Technology job loss has risen in the last quarter to 5 percent, says an article in GovInfoSecurity.com. Looking at data provided by the Department of Labor’s Bureau of Labor Statistics, the article pegs technology job loss at the highest levels in roughly six years.
Industry trade group TechAmerica Foundation recently published a report showing that technology is faring better than most industries. GovInfoSecurity’s analysis backs that up, though it is not as rosy in its assessment:
““Annualized unemployment stood at 4.1 percent in the second quarter of 2009. … A year ago, annualized joblessness among IT pros stood at 2.3 percent. These numbers show that the IT profession, like most other occupations, has experienced significant job losses caused by the recession, although declines in the IT field are nowhere near as dire as in the overall workforce. Last month, overall unemployment rose to 9.8 percent, the highest rate since June 1983.”Still, there was no good news in the IT numbers. In the past year, some 100,000 IT workers joined the ranks of the unemployed. And the size of the IT workforce-those holding jobs and the unemployed seeking IT work-fell to below 4 million for the first time in five quarters. Annualized, IT employment stood at 3,775,000 last quarter, with 198,000 out of working and hunting for jobs.”“
In its report, TechAmerica looked between June 2008 and June 2009 and reported that “tech lost 224,100 jobs, a 3.7 percent workforce decline. Over the same time period the U.S. private sector shed jobs at a higher pace-5.1 percent.”
Why the discrepancy in the numbers? Because the data GovInfoSecurity analyzes does not include technology manufacturing jobs-an area of large job loss in the last year. In addition, the two reports are looking at different quarters.
“The Labor Department’s Bureau of Labor Statistics tracks more than 400 occupation titles, including eight involving information technology: computer and information systems managers, computer scientists and systems analysts, computer programmers, computer software engineers, computer support specialists, database administrators, network and computer systems administrators, and network systems and data communications analysts,” says the GovInfoSecurity article.
September saw more computer and technology manufacturing job losses.
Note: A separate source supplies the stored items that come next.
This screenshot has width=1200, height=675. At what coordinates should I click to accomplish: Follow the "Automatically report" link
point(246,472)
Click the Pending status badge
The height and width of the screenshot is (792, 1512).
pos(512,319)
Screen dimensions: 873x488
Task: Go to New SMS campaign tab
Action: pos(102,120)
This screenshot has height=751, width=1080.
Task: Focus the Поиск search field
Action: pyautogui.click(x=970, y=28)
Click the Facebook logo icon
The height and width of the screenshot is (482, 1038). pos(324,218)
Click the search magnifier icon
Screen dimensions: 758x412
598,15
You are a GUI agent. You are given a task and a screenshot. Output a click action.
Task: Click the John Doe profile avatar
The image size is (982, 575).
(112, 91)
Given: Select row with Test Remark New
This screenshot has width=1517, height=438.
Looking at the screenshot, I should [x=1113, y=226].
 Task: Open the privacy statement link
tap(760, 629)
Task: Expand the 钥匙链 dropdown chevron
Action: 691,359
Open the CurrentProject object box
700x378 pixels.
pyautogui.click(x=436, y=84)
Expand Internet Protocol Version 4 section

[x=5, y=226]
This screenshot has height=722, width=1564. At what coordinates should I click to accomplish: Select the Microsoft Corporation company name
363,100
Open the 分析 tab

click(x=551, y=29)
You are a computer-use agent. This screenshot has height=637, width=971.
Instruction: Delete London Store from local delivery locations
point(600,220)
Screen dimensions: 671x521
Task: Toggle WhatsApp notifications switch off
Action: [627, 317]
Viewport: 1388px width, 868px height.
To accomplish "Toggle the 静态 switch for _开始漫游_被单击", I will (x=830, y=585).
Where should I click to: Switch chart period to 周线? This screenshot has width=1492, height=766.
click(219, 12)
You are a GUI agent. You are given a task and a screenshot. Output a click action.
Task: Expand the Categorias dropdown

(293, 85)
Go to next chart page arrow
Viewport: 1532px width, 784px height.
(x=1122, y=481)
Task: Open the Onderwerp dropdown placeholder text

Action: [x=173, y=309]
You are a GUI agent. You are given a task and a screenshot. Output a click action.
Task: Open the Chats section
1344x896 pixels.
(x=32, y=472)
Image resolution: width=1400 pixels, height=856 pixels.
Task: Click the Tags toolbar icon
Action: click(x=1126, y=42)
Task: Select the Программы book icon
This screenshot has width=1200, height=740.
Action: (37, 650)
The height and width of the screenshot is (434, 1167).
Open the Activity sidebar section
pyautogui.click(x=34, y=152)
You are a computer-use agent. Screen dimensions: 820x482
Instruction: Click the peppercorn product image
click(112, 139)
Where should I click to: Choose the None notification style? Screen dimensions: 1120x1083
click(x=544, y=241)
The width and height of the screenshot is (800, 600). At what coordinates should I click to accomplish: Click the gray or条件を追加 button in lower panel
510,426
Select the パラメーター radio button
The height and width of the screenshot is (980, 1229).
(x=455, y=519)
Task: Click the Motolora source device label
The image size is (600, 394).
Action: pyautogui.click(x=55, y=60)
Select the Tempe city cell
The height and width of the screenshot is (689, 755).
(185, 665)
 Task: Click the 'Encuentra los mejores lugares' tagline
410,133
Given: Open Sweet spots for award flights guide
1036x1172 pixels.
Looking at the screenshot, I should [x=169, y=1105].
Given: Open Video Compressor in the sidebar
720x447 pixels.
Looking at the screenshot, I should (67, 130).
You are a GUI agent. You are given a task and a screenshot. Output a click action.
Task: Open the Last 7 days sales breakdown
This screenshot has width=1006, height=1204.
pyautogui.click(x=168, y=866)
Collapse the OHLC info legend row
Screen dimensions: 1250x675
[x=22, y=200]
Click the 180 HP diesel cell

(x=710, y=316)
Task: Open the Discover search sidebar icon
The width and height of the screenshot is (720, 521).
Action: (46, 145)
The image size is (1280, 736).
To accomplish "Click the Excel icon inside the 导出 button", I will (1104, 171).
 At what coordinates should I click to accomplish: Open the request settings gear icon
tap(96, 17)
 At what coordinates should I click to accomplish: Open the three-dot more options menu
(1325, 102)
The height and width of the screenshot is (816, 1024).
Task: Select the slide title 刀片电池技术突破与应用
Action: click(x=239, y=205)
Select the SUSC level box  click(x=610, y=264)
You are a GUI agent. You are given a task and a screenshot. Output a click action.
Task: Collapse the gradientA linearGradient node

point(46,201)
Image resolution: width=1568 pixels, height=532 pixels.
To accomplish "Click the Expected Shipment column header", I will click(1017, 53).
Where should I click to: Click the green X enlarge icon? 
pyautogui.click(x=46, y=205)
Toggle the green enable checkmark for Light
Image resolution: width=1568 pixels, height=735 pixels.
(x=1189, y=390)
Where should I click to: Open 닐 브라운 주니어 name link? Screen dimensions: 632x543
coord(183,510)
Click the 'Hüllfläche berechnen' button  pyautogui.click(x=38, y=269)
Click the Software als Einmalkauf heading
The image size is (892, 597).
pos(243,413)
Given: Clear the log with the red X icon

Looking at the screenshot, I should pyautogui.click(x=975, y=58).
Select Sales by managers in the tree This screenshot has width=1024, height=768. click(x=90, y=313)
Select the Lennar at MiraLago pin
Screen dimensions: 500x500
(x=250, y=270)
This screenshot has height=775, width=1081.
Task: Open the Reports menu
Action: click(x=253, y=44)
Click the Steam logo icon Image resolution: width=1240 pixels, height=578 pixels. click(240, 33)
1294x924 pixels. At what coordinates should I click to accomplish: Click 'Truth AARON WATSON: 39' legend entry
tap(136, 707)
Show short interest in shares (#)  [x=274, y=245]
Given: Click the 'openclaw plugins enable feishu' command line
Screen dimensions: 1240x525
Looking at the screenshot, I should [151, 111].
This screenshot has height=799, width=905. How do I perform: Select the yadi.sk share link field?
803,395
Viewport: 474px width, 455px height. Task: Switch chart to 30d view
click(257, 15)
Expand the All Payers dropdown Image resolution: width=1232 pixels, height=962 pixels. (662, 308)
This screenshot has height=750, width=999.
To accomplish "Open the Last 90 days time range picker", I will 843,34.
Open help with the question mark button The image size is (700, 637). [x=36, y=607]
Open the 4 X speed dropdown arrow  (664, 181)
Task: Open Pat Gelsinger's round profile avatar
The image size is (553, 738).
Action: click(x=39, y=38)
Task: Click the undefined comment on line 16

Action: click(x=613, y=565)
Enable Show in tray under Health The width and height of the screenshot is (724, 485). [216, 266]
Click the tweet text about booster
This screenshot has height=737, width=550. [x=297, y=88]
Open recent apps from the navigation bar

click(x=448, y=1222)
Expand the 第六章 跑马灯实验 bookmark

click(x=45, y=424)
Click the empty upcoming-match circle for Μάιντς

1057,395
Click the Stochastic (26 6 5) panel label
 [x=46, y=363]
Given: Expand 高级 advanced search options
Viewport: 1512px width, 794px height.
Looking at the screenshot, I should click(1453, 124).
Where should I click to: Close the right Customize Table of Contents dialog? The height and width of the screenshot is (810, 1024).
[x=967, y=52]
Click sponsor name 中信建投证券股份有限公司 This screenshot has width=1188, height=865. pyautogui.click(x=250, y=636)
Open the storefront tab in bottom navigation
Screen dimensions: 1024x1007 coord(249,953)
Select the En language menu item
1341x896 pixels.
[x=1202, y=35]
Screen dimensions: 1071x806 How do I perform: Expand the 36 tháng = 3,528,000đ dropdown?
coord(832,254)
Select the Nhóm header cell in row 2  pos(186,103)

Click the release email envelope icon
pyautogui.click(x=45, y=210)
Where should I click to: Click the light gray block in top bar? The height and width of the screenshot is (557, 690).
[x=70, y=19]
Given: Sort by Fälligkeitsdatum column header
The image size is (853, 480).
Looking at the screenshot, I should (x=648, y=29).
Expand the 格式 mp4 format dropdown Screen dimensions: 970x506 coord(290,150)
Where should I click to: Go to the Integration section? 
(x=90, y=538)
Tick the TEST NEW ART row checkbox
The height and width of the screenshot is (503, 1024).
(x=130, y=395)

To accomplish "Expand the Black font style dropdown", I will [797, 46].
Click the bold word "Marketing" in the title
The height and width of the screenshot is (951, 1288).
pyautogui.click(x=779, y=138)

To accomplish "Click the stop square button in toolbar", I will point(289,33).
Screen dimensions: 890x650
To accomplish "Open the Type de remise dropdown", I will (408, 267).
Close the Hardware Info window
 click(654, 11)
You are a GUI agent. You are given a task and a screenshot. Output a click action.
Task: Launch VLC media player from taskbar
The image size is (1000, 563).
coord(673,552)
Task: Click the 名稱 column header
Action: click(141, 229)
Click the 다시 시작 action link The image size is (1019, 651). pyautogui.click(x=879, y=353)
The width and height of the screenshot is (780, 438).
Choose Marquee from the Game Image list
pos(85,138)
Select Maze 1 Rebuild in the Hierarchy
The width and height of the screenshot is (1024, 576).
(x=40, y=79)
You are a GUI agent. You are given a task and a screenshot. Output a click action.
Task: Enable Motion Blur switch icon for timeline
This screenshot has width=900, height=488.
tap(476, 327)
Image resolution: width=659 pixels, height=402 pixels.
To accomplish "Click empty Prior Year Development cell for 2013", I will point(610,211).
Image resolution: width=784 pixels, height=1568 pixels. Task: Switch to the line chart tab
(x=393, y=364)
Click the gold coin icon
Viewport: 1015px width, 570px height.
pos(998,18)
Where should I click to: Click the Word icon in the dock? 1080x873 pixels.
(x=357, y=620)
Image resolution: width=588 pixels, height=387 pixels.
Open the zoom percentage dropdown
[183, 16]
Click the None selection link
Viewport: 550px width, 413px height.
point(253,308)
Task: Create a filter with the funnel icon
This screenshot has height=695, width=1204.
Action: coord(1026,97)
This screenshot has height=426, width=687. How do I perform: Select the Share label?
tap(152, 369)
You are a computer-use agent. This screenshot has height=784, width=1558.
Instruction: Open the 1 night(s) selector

“The IT sector took its share of the hits, as it has done since the recession started. In September, computer and electronics products makers shed 10,600 jobs, to an employee pool just over 1.1 million workers. Computer and peripheral equipment makers let go 1,500 workers within this larger grouping, communications equipment makers cut 400 jobs, and semiconductor and component makers in the States axed 2,500 employees,” writes The Register’s Timothy Prickett Morgan.